Rewrite the Lustre changelog thread from "Colin Faber cfaber" to "of llog files.", updating "customer systems" to "production systems".

▶ **Quoted text**
......

[lustre-discuss] Changelog users failing to clear records in 2.8, can anyone help?

Colin Faber cfaber at gmail.com
Thu Jun 1 10:38:29 PDT 2017


There seems to have been a few instances of this reported here on the list
in the last few months, I don't recall the earlier versions of lustre, but
we have also seen this in the wild for customer systems, so very likely a
bug which results in corruption of llog files.

-cf


On Thu, Jun 1, 2017 at 11:36 AM, Dilger, Andreas <andreas.dilger at intel.com>
wrote:

> On Jun 1, 2017, at 10:55, Faccini, Bruno <bruno.faccini at intel.com> wrote:
> >
> > Hello,
> > According to the error msgs, looks like there is a corrupted plain-LLOG
> file for the ChangeLogs of MDT0. And unfortunately, neither e2fsck nor
> lfsck can help to recover in this case.
>
> Bruno,
> is this bug fixed in newer Lustre releases, or can something be done in
> the ChangeLog handling so that the ChangeLog can still be cleared in this
> case?  I don't think we care if the record is invalid when it is being
> deleted...  Could you please file a ticket in Jira about this, if it isn't
> already fixed.
>
> Cheers, Andreas
>
> > I think that to clear this situation you need to stop/umount this MDT
> and re-mount it as ldiskfs to move both changelog_users and
> changelog_catalog files to some alternate place/name (do not remove them!),
> umount ldiskfs, re-start/mount your MDT, re-run a RBH full-scan,
> re-register a ChangeLog user.
> > Only side-effect doing so, can be the volume of orphan plain-LLOGs that
> will be kept consuming space on MDT. You should be able to identify them by
> running llog_reader tool over the saved/renamed old catalog file that will
> list you the references to all these remaining plain-LLOGs, allowing you to
> find+remove them during a new ldiskfs-mount session.
> >
> > Bruno.

......

[Target location records]

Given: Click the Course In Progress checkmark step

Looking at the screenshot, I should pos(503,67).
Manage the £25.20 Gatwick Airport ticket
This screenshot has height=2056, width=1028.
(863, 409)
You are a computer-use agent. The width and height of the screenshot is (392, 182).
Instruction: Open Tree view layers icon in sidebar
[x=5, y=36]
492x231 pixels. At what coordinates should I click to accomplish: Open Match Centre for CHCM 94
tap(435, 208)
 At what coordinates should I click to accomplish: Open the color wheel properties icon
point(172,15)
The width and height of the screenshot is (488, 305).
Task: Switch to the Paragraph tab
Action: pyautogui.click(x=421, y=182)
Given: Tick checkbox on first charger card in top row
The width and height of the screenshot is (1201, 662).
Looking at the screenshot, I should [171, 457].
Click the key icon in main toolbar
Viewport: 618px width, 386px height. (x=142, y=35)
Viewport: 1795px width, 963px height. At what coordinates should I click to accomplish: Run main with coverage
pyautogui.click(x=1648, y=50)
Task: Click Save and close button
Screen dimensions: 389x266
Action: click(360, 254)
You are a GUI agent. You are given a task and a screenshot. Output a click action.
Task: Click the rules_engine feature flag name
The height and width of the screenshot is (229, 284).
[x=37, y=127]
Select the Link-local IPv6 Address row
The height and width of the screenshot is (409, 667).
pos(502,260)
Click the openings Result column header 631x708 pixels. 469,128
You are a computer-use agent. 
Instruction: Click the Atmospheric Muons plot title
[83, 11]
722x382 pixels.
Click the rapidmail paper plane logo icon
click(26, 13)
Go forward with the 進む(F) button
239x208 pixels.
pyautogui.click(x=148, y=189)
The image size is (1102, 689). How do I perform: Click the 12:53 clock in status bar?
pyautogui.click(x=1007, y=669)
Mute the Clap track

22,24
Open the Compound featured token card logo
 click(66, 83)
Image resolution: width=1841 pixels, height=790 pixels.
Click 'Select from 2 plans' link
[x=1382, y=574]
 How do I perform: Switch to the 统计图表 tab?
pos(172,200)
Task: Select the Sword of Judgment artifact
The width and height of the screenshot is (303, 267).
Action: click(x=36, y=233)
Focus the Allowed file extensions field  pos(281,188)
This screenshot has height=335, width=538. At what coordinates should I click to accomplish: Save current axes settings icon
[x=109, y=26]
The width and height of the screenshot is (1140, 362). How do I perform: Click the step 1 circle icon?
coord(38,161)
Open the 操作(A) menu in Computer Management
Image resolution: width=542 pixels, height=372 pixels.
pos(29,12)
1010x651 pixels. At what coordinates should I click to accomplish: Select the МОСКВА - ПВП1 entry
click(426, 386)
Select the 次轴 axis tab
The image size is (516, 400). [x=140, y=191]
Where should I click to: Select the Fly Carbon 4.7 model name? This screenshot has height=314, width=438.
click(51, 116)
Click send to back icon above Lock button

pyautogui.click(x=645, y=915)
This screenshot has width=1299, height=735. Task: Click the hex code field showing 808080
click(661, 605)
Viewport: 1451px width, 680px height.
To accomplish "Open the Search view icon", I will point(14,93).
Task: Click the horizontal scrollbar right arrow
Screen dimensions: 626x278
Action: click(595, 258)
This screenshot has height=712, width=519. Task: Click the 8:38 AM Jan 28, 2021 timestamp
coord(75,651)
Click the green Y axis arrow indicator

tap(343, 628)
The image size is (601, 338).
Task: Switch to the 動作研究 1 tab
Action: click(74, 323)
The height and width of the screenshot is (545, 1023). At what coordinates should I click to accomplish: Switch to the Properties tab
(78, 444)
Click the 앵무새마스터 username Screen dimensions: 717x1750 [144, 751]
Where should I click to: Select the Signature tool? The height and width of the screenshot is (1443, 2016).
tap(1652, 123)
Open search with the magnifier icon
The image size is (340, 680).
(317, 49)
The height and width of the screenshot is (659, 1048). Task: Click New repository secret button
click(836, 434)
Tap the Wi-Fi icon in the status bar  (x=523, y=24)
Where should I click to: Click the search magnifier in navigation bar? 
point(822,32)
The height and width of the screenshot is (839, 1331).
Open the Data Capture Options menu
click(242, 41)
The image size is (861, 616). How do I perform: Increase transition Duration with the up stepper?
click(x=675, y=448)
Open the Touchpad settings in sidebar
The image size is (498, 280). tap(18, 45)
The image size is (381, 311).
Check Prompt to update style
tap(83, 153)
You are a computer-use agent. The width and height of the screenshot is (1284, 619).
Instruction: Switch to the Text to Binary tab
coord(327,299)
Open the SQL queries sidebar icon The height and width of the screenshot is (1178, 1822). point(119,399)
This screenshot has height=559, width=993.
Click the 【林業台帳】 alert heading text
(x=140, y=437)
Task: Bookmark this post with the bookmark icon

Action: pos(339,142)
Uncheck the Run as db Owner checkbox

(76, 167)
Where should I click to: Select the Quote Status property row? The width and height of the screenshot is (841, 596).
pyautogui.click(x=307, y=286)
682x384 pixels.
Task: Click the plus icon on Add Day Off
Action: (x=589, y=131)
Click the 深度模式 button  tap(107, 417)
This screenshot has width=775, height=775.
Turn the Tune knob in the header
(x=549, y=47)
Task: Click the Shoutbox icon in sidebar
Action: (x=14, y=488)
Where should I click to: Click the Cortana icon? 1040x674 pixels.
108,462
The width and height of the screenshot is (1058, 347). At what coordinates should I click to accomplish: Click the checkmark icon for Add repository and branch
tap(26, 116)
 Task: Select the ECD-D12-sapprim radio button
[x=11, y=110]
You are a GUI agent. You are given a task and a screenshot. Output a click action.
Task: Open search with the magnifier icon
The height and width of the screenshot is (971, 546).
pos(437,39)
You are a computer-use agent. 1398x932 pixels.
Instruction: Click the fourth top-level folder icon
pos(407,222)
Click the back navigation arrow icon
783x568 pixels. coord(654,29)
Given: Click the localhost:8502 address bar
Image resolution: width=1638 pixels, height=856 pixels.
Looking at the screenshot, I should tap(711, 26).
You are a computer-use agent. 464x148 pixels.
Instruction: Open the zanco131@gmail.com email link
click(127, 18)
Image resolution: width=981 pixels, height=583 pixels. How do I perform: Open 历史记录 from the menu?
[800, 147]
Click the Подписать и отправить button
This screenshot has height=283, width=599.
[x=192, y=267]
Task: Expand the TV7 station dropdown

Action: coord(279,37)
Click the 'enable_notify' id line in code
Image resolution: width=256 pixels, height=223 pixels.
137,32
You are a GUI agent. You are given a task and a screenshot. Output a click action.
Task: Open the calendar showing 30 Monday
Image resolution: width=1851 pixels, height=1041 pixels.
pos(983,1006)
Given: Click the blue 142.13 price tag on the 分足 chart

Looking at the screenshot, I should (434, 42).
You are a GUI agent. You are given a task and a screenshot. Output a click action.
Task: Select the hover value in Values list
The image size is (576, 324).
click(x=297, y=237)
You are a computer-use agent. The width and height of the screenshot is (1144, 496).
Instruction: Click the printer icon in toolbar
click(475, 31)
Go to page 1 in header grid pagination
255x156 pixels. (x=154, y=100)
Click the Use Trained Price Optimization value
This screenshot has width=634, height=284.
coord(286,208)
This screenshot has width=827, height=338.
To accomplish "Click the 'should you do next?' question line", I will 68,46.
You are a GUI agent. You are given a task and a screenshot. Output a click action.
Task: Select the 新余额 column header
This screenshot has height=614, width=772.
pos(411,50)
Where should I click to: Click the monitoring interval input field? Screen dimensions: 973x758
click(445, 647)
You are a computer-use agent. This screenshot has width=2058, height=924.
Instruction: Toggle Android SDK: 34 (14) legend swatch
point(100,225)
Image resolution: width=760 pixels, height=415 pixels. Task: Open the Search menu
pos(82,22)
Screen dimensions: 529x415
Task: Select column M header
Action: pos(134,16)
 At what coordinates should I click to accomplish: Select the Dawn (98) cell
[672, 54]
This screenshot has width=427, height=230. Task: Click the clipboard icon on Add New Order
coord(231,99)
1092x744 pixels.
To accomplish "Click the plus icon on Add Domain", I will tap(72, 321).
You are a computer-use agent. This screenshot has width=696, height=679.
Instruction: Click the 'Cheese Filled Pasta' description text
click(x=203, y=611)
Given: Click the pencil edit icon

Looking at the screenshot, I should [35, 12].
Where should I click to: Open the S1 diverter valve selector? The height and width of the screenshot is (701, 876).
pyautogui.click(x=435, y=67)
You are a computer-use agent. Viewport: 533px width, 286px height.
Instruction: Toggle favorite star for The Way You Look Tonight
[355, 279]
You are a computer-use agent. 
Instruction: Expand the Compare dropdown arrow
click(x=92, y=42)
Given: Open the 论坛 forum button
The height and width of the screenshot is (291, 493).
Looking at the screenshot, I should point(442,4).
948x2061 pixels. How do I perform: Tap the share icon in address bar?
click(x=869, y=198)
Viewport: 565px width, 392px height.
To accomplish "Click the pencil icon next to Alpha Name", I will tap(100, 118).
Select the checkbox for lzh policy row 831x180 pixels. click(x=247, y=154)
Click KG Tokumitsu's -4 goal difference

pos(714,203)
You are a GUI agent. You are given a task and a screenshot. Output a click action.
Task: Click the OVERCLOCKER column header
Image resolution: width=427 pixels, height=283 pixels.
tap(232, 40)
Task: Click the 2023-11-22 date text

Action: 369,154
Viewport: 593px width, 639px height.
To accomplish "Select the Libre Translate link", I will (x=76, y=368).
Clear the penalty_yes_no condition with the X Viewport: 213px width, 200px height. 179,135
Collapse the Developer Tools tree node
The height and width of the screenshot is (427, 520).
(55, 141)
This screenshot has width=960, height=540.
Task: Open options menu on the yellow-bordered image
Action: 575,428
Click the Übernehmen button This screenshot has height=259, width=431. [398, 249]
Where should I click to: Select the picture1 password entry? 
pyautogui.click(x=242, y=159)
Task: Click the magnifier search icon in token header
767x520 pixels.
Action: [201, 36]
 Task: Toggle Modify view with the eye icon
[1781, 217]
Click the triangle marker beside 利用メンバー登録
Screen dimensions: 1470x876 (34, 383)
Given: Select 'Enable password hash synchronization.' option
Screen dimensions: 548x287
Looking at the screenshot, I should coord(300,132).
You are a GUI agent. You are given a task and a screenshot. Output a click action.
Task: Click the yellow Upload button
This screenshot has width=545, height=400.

......

▶ **Written answer**
Colin Faber cfaber at gmail.com
Thu Jun 1 10:38:29 PDT 2017


There seems to have been a few instances of this reported here on the list
in the last few months, I don't recall the earlier versions of lustre, but
we have also seen this in the wild for production systems, so very likely a
bug which results in corruption of llog files.